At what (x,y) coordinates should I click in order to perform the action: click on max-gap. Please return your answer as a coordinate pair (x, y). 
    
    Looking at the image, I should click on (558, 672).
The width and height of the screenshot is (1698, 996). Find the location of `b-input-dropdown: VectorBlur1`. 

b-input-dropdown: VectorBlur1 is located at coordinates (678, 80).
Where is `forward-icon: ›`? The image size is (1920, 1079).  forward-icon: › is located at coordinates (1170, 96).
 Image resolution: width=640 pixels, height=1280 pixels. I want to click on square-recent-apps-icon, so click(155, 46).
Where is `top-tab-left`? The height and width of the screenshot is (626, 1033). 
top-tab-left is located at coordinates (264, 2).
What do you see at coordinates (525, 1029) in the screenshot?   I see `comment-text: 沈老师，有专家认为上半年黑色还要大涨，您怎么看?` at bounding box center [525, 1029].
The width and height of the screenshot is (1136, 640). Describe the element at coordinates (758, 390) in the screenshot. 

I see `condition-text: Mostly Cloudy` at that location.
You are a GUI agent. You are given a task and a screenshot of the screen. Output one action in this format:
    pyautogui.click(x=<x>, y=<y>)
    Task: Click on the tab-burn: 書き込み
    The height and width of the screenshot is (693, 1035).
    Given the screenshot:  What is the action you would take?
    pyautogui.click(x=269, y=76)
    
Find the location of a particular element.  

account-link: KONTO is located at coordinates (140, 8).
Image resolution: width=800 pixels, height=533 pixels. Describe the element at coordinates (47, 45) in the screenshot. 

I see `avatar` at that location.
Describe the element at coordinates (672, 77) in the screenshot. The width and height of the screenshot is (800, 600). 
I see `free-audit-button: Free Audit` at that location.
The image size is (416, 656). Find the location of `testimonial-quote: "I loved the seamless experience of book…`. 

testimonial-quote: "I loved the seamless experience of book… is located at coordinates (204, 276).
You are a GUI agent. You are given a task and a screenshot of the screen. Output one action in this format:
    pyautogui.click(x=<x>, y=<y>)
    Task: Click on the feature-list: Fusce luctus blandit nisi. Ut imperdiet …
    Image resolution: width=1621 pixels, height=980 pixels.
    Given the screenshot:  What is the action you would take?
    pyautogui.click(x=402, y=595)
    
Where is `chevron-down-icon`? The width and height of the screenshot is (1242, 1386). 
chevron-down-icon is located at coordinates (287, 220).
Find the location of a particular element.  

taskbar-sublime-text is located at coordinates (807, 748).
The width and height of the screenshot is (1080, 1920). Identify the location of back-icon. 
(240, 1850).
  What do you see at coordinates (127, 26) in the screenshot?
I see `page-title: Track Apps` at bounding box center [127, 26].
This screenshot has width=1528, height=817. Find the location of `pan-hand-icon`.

◇ ◇ ◇ ◇ ◇ ◇ ◇

**Exercise description**
Rewrite the items from the line containing "is (1242, 1386)." through the last item, inclusive, replacing "Find the location of" with "Locate" and leaving everything else unchanged.

**Solution to this problem**
Where is `chevron-down-icon`? The width and height of the screenshot is (1242, 1386). 
chevron-down-icon is located at coordinates (287, 220).
Locate a particular element.  

taskbar-sublime-text is located at coordinates (807, 748).
The width and height of the screenshot is (1080, 1920). Identify the location of back-icon. 
(240, 1850).
  What do you see at coordinates (127, 26) in the screenshot?
I see `page-title: Track Apps` at bounding box center [127, 26].
This screenshot has width=1528, height=817. Locate `pan-hand-icon`.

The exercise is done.